The Andromeda Strain (1969) – Micheal Crichton

I’ve read lots of horror novels, and enjoy Stephen King’s stories but nothing I’ve read in the genre has ever gotten under my skin and unnerve me. Michael Crichton’s The Andromeda Strain got me. I think the story got wrapped up too quickly, but the essence of the story really got to me, and seemed a little too believable.

When a satellite comes down and something on it immediately wipes out almost all the residents of a small-town three scientists from across the nation are gathered at a secret government installation to investigate the bacteriological organism, which may be a virus that could wipe out all of humanity.

The installation is locked down, and pre-programmed for a nuclear detonation to wipe everything out should the virus escape, and there is a ticking clock, because despite the fact that the town was locked down, it was not wiped out in a nuclear explosion of its own, meaning the organism could ride the wind to populated areas and kill everyone.

The scientists investigate trying to understand the situation, to determine its origins, if it’s a virus or just a microscopic organism, and things aren’t going to go well.

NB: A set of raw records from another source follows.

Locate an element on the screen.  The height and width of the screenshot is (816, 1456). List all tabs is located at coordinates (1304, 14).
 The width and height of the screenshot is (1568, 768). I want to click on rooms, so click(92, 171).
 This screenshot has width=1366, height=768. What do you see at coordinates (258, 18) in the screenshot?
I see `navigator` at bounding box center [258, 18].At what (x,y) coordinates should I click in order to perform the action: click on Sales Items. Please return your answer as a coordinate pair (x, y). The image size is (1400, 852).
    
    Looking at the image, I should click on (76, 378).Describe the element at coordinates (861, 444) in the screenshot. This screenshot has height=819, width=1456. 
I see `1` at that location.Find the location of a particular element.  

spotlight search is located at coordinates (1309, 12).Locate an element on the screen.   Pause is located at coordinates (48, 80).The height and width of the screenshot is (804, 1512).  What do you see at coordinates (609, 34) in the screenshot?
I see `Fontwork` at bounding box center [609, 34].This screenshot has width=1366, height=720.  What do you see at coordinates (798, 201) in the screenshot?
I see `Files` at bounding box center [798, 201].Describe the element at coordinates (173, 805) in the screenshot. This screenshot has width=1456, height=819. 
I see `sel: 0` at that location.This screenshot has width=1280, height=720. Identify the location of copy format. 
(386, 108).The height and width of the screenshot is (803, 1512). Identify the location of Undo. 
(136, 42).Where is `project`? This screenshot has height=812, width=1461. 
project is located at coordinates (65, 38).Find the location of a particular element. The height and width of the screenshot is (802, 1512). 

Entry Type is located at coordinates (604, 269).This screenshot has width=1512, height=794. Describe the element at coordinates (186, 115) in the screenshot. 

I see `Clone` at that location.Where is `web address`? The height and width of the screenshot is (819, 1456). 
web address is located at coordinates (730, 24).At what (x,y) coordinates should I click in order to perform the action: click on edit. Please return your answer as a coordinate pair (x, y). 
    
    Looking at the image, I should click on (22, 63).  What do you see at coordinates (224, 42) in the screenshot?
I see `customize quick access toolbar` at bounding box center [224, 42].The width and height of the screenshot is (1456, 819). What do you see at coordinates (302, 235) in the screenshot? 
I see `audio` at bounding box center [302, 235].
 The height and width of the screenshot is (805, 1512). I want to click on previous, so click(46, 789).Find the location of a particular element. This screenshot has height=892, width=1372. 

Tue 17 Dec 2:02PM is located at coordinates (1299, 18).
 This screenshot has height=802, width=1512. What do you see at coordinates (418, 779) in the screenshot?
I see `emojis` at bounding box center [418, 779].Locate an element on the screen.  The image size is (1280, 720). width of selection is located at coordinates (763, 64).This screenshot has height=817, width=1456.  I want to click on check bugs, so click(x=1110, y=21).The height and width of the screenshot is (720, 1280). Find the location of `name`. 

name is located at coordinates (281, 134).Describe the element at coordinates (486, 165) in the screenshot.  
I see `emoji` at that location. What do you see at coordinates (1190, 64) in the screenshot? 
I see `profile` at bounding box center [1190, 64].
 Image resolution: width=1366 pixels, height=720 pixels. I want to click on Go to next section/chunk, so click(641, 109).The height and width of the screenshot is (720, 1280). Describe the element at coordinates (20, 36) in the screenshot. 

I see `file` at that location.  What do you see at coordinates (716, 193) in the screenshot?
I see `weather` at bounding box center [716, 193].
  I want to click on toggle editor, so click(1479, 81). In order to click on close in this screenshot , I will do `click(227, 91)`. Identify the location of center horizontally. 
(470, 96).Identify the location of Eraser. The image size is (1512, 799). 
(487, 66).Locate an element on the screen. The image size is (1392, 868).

They have to make their way to the most secure level of the installation before they can do their work, a time-consuming process that prepares them for every virus and pathogen known to man.

It’s a tense, fast-paced read, and races to its conclusion, which comes about fairly quickly, though Crichton does plant the seeds for it early on in the tale as the organism begins to adapt.

The idea of an extra-terrestrial pathogen or virus arriving on Earth is pretty horrifying, and has real-world analogies like when explorers first arrived in the Americas and practically wiped out the indigenous peoples with diseases they hadn’t encountered before. It’s all too real, and one wonders with all the satellites that have gone up and come down, and other space missions if something like this may have already happened and we just don’t know about it.

And if it hasn’t happened, how long before something like that does?

In the novel, that delivers an ending that seems to put space programs on hold, I don’t think that’s something that would happen in real life. It’s risky, but the search for knowledge is often worth the risk. Our entire species? I don’t know about that, but we shouldn’t be afraid to step out into the unknown, no matter how scary it is.

And extra-terrestrial viruses are scary, and Crichton writes it so believably. I can’t wait to see what happens in his next book, when he returns to his John Lange pseudonym, and delivers The Venom Business.